Stored data section start
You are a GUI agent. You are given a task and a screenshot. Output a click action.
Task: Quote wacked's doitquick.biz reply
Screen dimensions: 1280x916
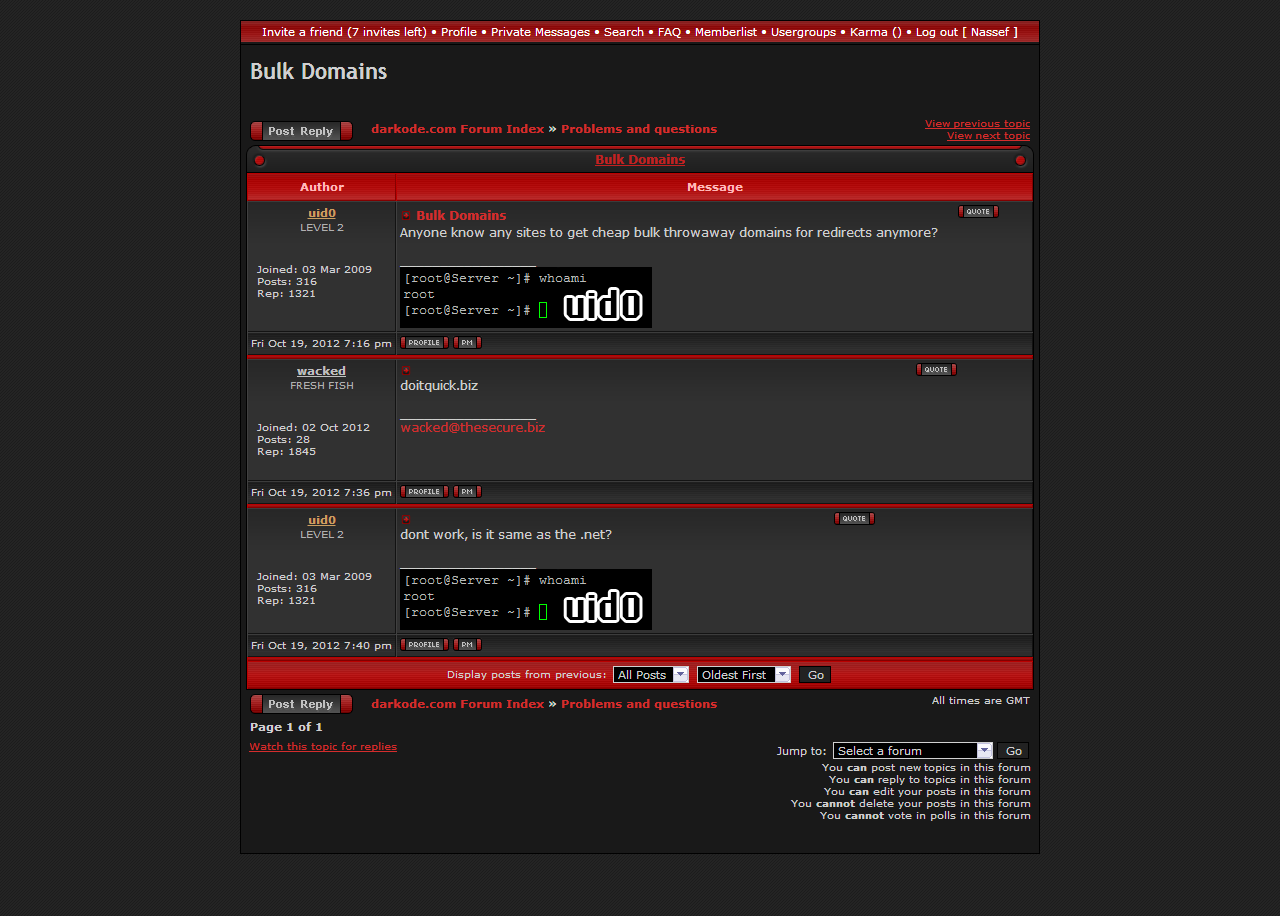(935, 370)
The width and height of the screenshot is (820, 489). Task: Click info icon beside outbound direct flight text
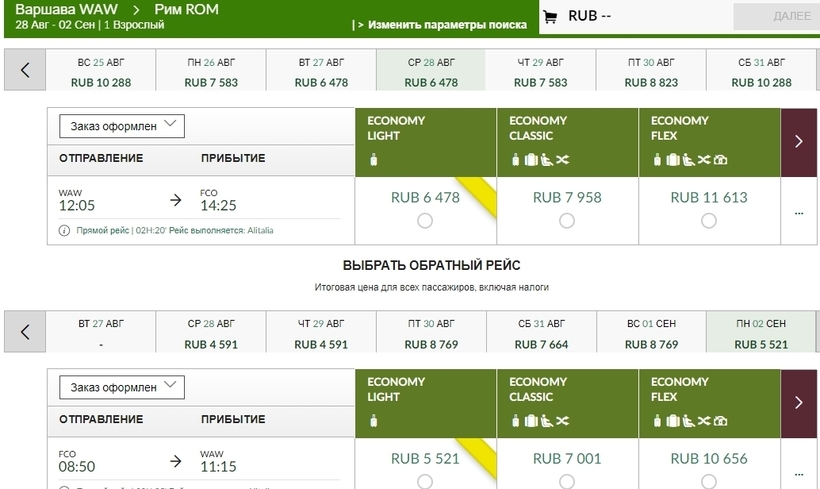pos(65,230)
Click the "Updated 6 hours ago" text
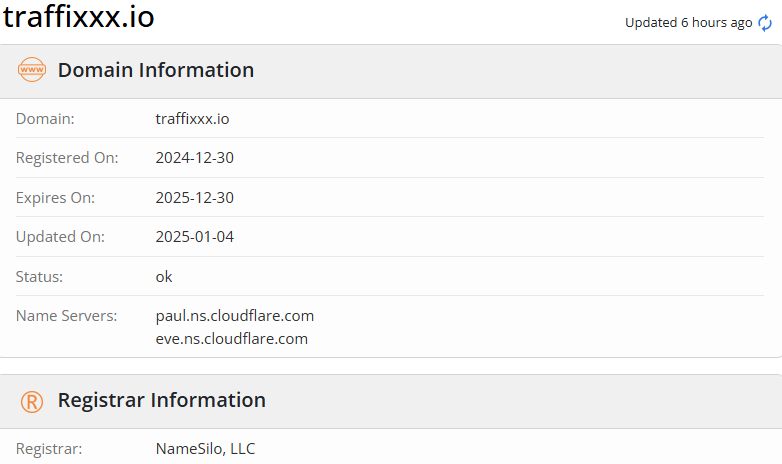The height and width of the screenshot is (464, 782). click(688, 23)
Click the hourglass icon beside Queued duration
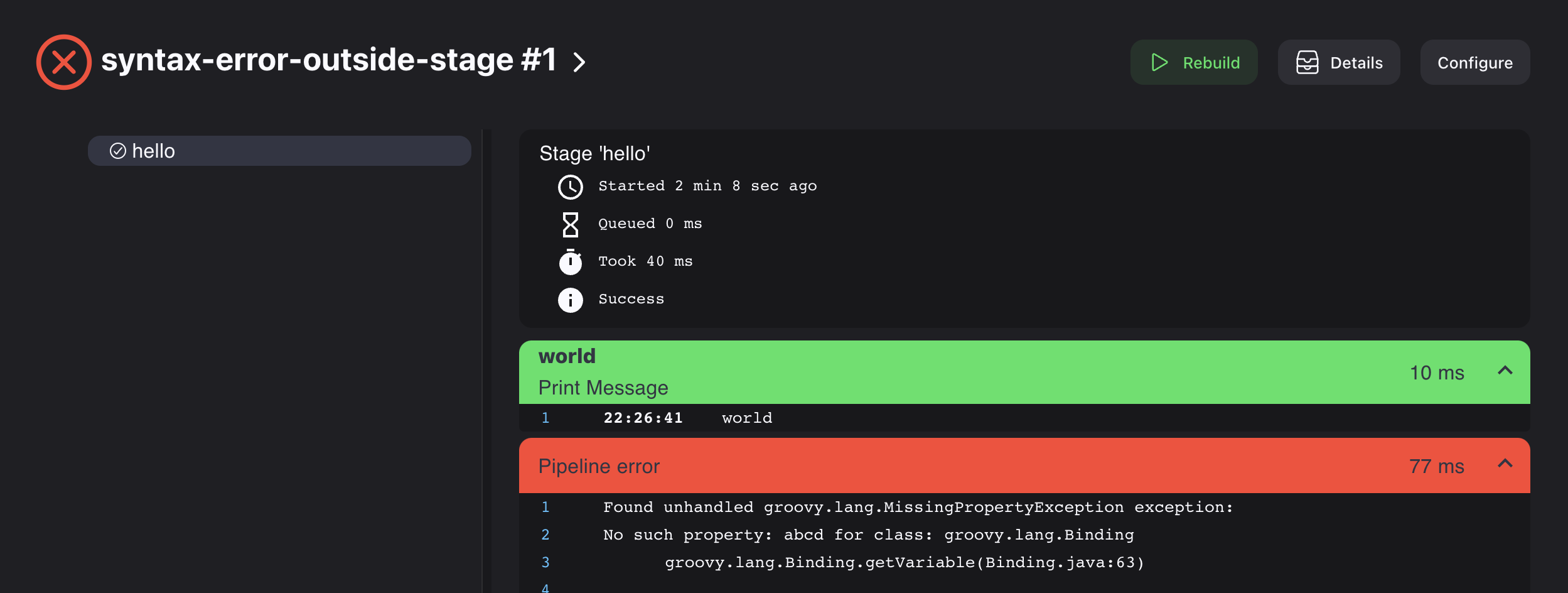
Stored data section end
* [Assignment]: A verbatim copy of every entry is wanted; the pictures stay out of it.

* [Response below]:
You are a GUI agent. You are given a task and a screenshot. Output a click action.
Task: Quote wacked's doitquick.biz reply
Screen dimensions: 1280x916
(935, 370)
The width and height of the screenshot is (820, 489). Task: Click info icon beside outbound direct flight text
pos(65,230)
Click the "Updated 6 hours ago" text
The height and width of the screenshot is (464, 782). click(688, 23)
Click the hourglass icon beside Queued duration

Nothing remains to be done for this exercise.